1. Earth's Changing Climate
Rising sea levels, shrinking ice caps, higher temperatures and extreme weather continued to impact our lives this past decade, making studying Earth’s changing climate more important than ever. During the 2010s, NASA and National Oceanic and Atmospheric Administration, or NOAA, led the way by adding new Earth-monitoring satellites to their fleets to measure soil moisture and study carbon dioxide levels. Meanwhile, satellites such as Terra and Aqua continued their work monitoring various aspects of the Earth system such as land cover, the atmosphere, wildfires, water, clouds and ice. NASA's airborne missions, such as Operation IceBridge, Airborne Snow Observatory and Oceans Melting Greenland, returned data on water movement, providing decision makers with more accurate data than ever before. But there's still more to be done in the future to understand the complex systems that make up Earth's climate and improve the scientific models that will help the world prepare for a warmer future. Using these missions and the science they're gathering as a jumping-off point, students can learn about the water cycle, build data-based scientific models and develop an understanding of Earth's energy systems.
- Climate lessons for educators
- Climate activities for students
- Climate articles from NASA/JPL Edu
- Learn more about NASA climate missions and science
2. Teachable Moments in the Sky
Astronomical events are a sure-fire way to engage students, and this past decade delivered with exciting solar and lunar eclipses that provided real-world lessons about the Sun, the Moon and lunar exploration. The total solar eclipse that crossed the U.S. in 2017 gave students a chance to learn about the dynamic interactions between the Sun and Moon, while brilliant lunar eclipses year after year provided students with lessons in lunar science. There's more to look forward to in the decade ahead as another solar eclipse comes to the U.S. in 2024 – one of nine total solar eclipses around the world in the 2020s. There will be 10 total lunar eclipses in the 2020s, but observing the Moon at any time provides a great opportunity to study celestial patterns and inspire future explorers. Using the lessons below, students can develop and study models to understand the size and scale of the Earth-Moon system, predict future Moon phases and engage in engineering challenges to solve problems that will be faced by future explorers on the Moon!
- Moon lessons for educators
- Moon activities for students
- Moon articles from NASA/JPL Edu
- Learn more about NASA Moon missions and science
3. Missions to Mars
The past decade showed us the Red Planet in a whole new light. We discovered evidence that suggests Mars could have once supported ancient life, and we developed a better understanding of how the planet lost much of its atmosphere and surface water.

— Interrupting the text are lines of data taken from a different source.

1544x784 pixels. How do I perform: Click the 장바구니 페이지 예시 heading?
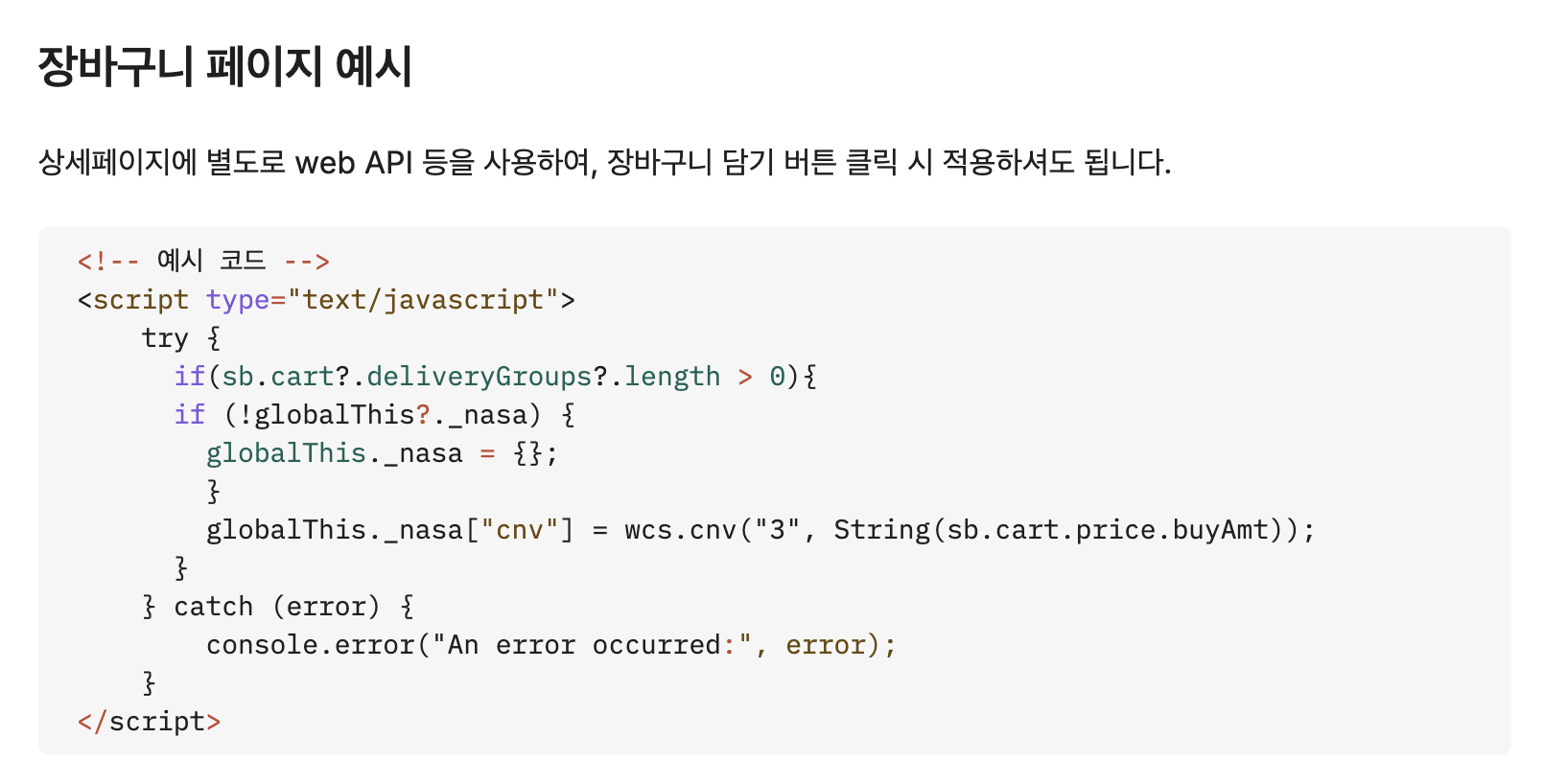[225, 67]
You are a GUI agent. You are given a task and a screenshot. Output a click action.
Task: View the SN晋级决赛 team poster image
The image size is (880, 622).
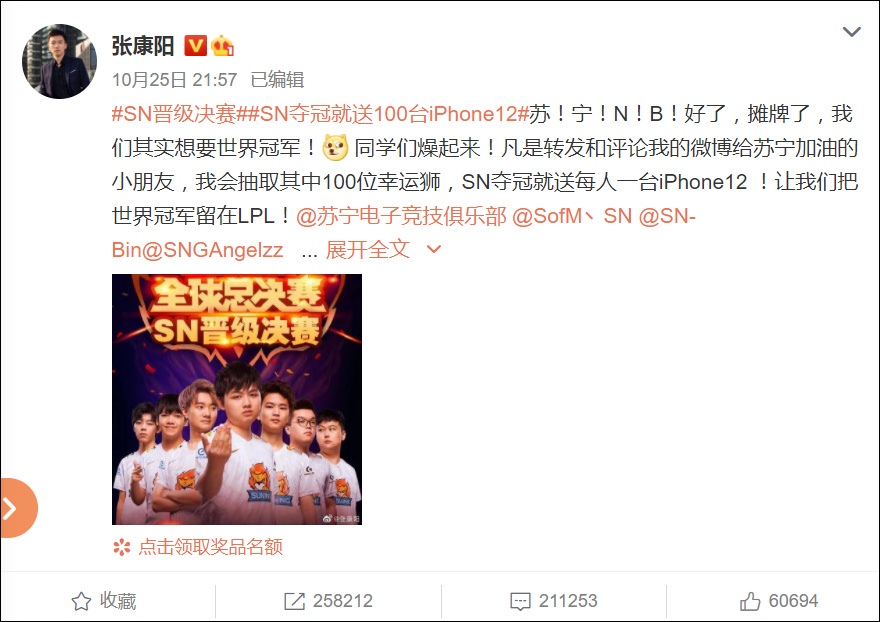pyautogui.click(x=237, y=399)
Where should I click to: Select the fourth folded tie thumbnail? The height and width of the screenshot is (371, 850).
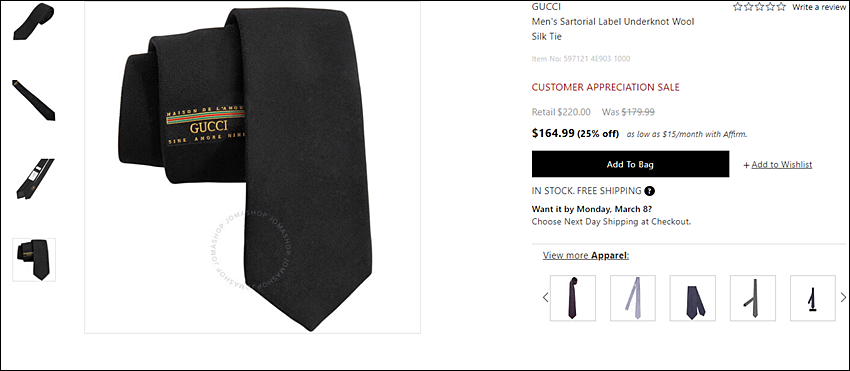(34, 259)
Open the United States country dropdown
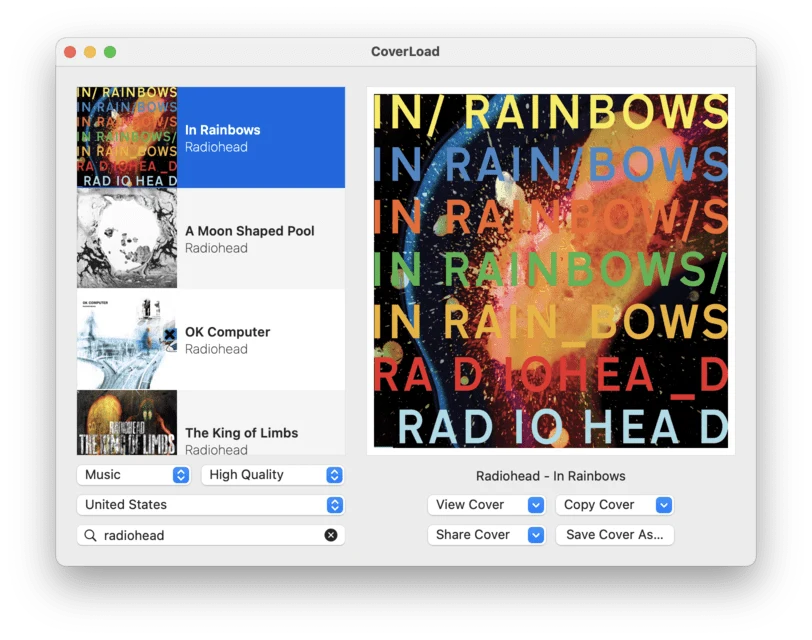 pyautogui.click(x=211, y=505)
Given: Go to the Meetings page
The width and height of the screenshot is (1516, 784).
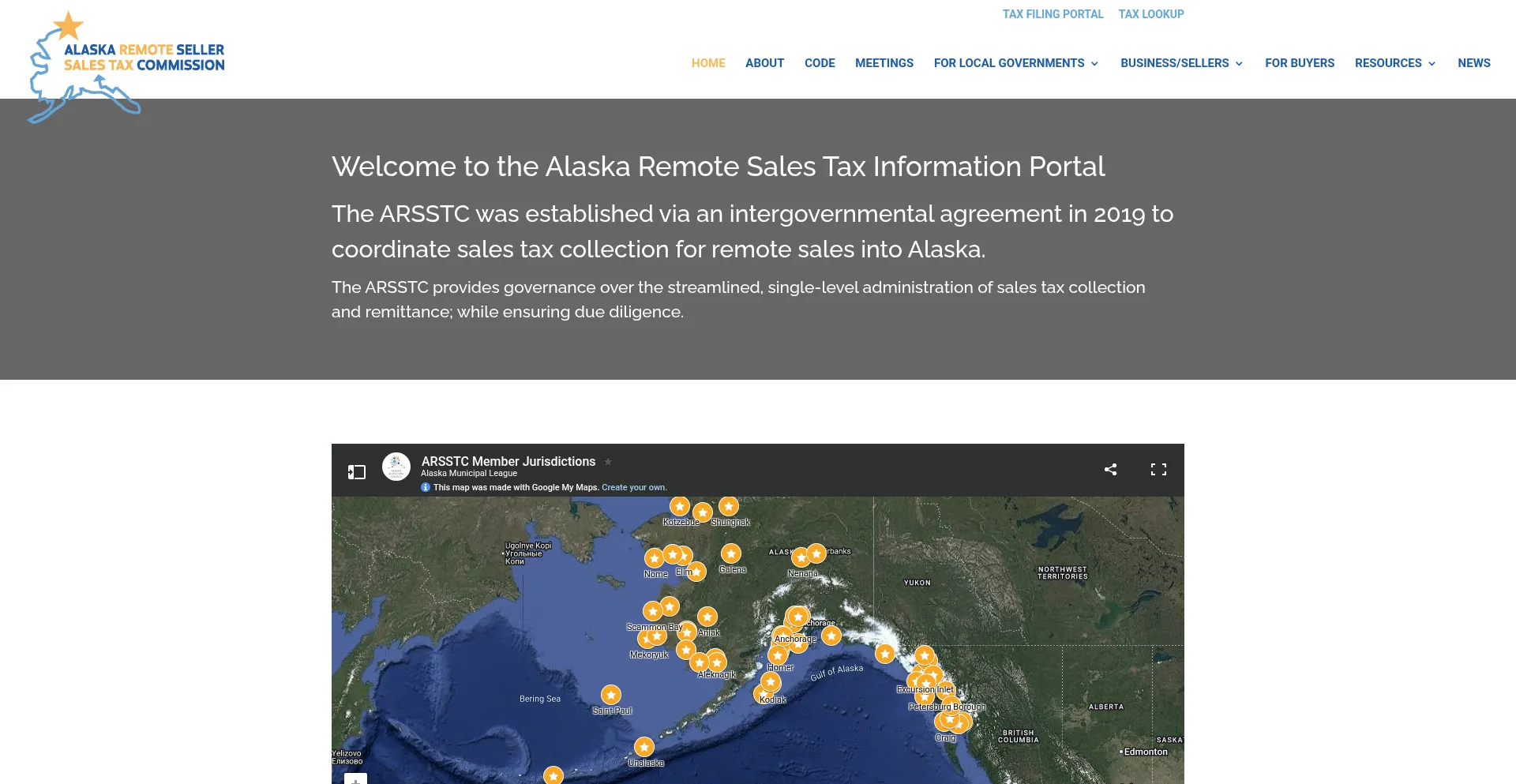Looking at the screenshot, I should pyautogui.click(x=884, y=63).
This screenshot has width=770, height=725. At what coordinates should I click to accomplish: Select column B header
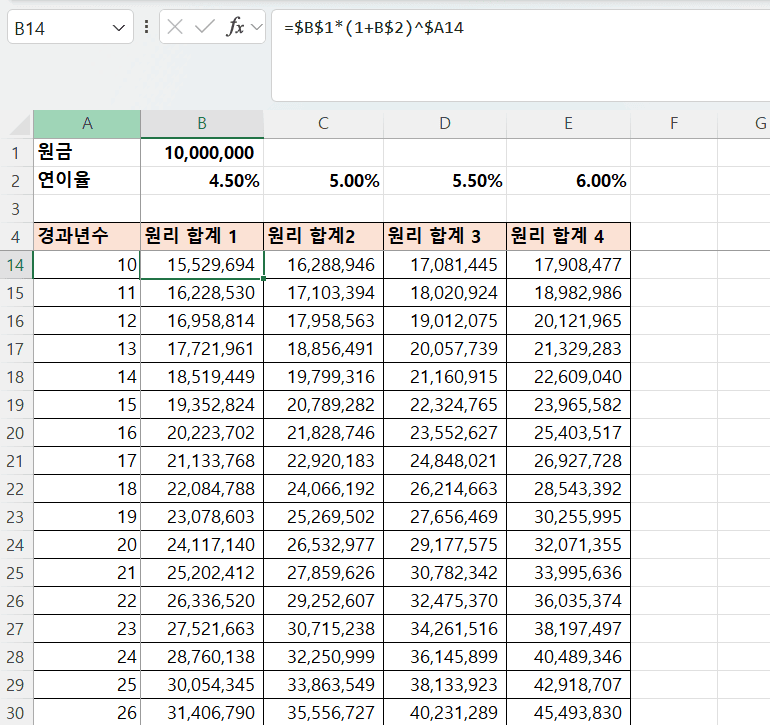202,124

The Opportunity rover continued exploring long past its expected lifespan of 90 days as NASA sent a larger, more technologically advanced rover, Curiosity, to take the next steps in understanding the planet's ability to support life. (Opportunity's nearly 15-year mission succumbed to the elements in 2019 after a global dust storm engulfed Mars, blocking the critical sunlight the rover needed to stay powered.) The InSight lander touched down in 2018 to begin exploring interior features of the Red Planet, including marsquakes, while high above, long-lived spacecraft like the Mars Reconnaissance Orbiter and Mars Odyssey were joined by NASA's MAVEN Orbiter, and missions from the European Space Agency and the Indian Space Research Organization. The next decade on Mars will get a kick-start with the July launch of the souped-up Mars 2020 rover, which will look for signs of ancient life and begin collecting samples designed to one day be returned to Earth. Mars provides students with countless opportunities to do some of the same engineering as the folks at NASA and design ideas for future Mars exploration. They can also use Mars as a basis for coding activities, real-world math, and lessons in biology and geology.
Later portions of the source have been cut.